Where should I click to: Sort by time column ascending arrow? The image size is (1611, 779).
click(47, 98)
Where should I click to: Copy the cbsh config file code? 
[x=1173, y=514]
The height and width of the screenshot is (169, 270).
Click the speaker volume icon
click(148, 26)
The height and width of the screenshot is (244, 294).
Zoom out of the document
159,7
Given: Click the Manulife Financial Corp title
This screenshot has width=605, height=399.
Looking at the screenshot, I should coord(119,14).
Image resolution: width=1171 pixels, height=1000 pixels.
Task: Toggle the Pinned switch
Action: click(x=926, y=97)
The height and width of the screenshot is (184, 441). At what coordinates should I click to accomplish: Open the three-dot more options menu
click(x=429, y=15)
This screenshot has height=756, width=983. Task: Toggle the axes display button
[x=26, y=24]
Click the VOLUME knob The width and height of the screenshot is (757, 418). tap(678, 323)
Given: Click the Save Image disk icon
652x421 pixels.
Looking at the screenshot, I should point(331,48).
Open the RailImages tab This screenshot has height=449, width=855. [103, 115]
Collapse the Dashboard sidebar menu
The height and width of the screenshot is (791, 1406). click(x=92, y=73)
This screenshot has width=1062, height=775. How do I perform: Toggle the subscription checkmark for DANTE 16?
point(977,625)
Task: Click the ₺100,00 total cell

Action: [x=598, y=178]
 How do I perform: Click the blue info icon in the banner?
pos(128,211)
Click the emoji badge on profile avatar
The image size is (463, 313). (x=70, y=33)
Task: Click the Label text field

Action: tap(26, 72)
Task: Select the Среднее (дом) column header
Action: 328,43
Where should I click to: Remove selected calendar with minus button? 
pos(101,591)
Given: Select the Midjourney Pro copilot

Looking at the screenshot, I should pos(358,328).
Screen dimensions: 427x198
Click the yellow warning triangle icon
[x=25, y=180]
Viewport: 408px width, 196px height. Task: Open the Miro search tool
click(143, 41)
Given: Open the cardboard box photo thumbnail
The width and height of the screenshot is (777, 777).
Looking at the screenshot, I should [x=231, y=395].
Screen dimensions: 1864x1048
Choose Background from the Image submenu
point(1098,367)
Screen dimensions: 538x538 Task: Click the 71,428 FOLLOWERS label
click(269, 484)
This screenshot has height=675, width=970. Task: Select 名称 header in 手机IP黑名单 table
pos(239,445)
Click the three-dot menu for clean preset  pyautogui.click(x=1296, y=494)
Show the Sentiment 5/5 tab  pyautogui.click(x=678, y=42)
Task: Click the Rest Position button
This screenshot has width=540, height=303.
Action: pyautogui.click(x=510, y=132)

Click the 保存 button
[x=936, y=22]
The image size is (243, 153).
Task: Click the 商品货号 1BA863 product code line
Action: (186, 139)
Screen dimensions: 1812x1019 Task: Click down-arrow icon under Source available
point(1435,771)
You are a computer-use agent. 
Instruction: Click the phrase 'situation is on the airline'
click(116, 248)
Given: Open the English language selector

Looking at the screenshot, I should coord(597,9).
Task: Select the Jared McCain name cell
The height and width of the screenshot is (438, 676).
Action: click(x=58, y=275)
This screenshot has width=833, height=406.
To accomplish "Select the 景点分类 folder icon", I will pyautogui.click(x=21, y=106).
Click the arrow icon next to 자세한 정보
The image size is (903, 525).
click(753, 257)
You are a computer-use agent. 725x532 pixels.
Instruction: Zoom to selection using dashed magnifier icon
▬▬▬
* **EXERCISE GOAL**:
Reproduce each of the items above word for word, line by line, changing nothing.

* **EXERCISE RESULT**:
Where should I click to: Sort by time column ascending arrow? The image size is (1611, 779).
click(47, 98)
Where should I click to: Copy the cbsh config file code? 
[x=1173, y=514]
The height and width of the screenshot is (169, 270).
Click the speaker volume icon
click(148, 26)
The height and width of the screenshot is (244, 294).
Zoom out of the document
159,7
Given: Click the Manulife Financial Corp title
This screenshot has width=605, height=399.
Looking at the screenshot, I should coord(119,14).
Image resolution: width=1171 pixels, height=1000 pixels.
Task: Toggle the Pinned switch
Action: click(x=926, y=97)
The height and width of the screenshot is (184, 441). At what coordinates should I click to accomplish: Open the three-dot more options menu
click(x=429, y=15)
This screenshot has height=756, width=983. Task: Toggle the axes display button
[x=26, y=24]
Click the VOLUME knob The width and height of the screenshot is (757, 418). tap(678, 323)
Given: Click the Save Image disk icon
652x421 pixels.
Looking at the screenshot, I should point(331,48).
Open the RailImages tab This screenshot has height=449, width=855. [103, 115]
Collapse the Dashboard sidebar menu
The height and width of the screenshot is (791, 1406). click(x=92, y=73)
This screenshot has width=1062, height=775. How do I perform: Toggle the subscription checkmark for DANTE 16?
point(977,625)
Task: Click the ₺100,00 total cell

Action: [x=598, y=178]
 How do I perform: Click the blue info icon in the banner?
pos(128,211)
Click the emoji badge on profile avatar
The image size is (463, 313). (x=70, y=33)
Task: Click the Label text field

Action: tap(26, 72)
Task: Select the Среднее (дом) column header
Action: 328,43
Where should I click to: Remove selected calendar with minus button? 
pos(101,591)
Given: Select the Midjourney Pro copilot

Looking at the screenshot, I should pos(358,328).
Screen dimensions: 427x198
Click the yellow warning triangle icon
[x=25, y=180]
Viewport: 408px width, 196px height. Task: Open the Miro search tool
click(143, 41)
Given: Open the cardboard box photo thumbnail
The width and height of the screenshot is (777, 777).
Looking at the screenshot, I should [x=231, y=395].
Screen dimensions: 1864x1048
Choose Background from the Image submenu
point(1098,367)
Screen dimensions: 538x538 Task: Click the 71,428 FOLLOWERS label
click(269, 484)
This screenshot has height=675, width=970. Task: Select 名称 header in 手机IP黑名单 table
pos(239,445)
Click the three-dot menu for clean preset  pyautogui.click(x=1296, y=494)
Show the Sentiment 5/5 tab  pyautogui.click(x=678, y=42)
Task: Click the Rest Position button
This screenshot has width=540, height=303.
Action: pyautogui.click(x=510, y=132)

Click the 保存 button
[x=936, y=22]
The image size is (243, 153).
Task: Click the 商品货号 1BA863 product code line
Action: (186, 139)
Screen dimensions: 1812x1019 Task: Click down-arrow icon under Source available
point(1435,771)
You are a computer-use agent. 
Instruction: Click the phrase 'situation is on the airline'
click(116, 248)
Given: Open the English language selector

Looking at the screenshot, I should coord(597,9).
Task: Select the Jared McCain name cell
The height and width of the screenshot is (438, 676).
Action: click(x=58, y=275)
This screenshot has width=833, height=406.
To accomplish "Select the 景点分类 folder icon", I will pyautogui.click(x=21, y=106).
Click the arrow icon next to 자세한 정보
The image size is (903, 525).
click(753, 257)
You are a computer-use agent. 725x532 pixels.
Instruction: Zoom to selection using dashed magnifier icon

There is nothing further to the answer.